Just what I needed - a complex automobile expensive to maintain with even more CRAP to go wrong. 🤪
Great for rush hour on the freeway where every one is going 70+ with 10 feet between vehicles. Gotta love those pile ups in the morning, in the dark as the hits just keep coming ...
Lol. And when the sensor glitches while you are doing 80mph?
Steered hard into the curb and slowed down just enough that when I contacted the car in front of me I was only going about 10 MPH. Everybody was okay, just a little shook up.
I'm not sure that having the tires go flat would have helped much.

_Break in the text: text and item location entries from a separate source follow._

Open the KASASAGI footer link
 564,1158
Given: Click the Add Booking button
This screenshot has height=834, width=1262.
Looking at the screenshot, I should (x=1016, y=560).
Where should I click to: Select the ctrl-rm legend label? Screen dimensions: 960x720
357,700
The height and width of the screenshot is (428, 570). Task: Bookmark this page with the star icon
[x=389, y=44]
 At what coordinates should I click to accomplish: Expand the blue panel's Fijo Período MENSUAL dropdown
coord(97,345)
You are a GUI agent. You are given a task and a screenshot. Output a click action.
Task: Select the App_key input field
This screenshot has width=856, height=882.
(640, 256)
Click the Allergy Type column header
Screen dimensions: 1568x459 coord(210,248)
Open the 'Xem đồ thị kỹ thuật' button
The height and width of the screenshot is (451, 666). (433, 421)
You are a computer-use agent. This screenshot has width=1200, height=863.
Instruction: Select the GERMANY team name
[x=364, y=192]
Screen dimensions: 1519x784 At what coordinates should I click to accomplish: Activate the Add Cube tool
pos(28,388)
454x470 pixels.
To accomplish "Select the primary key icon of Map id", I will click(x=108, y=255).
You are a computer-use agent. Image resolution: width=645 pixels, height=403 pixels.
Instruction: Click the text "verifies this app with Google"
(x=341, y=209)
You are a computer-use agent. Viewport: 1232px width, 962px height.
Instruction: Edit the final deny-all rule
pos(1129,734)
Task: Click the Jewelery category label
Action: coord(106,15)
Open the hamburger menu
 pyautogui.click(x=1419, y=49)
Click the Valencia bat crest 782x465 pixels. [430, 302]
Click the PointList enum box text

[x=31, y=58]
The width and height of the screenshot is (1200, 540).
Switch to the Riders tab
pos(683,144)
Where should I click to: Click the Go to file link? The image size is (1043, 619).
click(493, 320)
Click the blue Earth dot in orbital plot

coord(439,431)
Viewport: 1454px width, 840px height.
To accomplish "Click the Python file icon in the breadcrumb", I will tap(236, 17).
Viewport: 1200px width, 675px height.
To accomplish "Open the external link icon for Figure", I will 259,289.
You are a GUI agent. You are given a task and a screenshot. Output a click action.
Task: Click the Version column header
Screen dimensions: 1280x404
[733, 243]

I once drove a friend’s Pontiac Bonneville on its final trip to the wrecker, because nobody else would. Drove it with absolutely no brakes (not even the parking brake), clear across a medium-sized city without hitting anyone. When I had to stop, I’d downshift the automatic into low, then slip it into reverse to stop completely, then into park or neutral until the light changed.
Today, I’d tell her to call a tow truck, but I was 44 years dumber then.
>the tires will go flat to help slow the car down if the braking system fails.
You have violated the limits set by your VaxxGreen Social Score, citizen. Your tires are now being deflated remotely to prevent you from exceeding your carbon and/or social limits.
Very scary, but you kept some control of the vehicle.
Other folks may have frozen in helpless shock of the brakes not working.
New cars in the US 1968+ have dual master cylinders, so if you lose a brake line or cylinder you still have one front and one back brake; the BRAKE light will come on. Pay attention to it! But before then, you lose one line or brake cylinder at the brake, you could lose everything!
Another reason brakes fail these days is people don’t change their brake fluid. if you live in the flat Midwest, you don’t care that the fluid is hygroscopic and water eats through the inside of your brake lines, because the entire rest of the car will be a pile of rust before failure. If you tow a trailer in the Rockies, you will care, because water boils at a lower temp than brake fluid does. Boiling brake fluid = no brakes!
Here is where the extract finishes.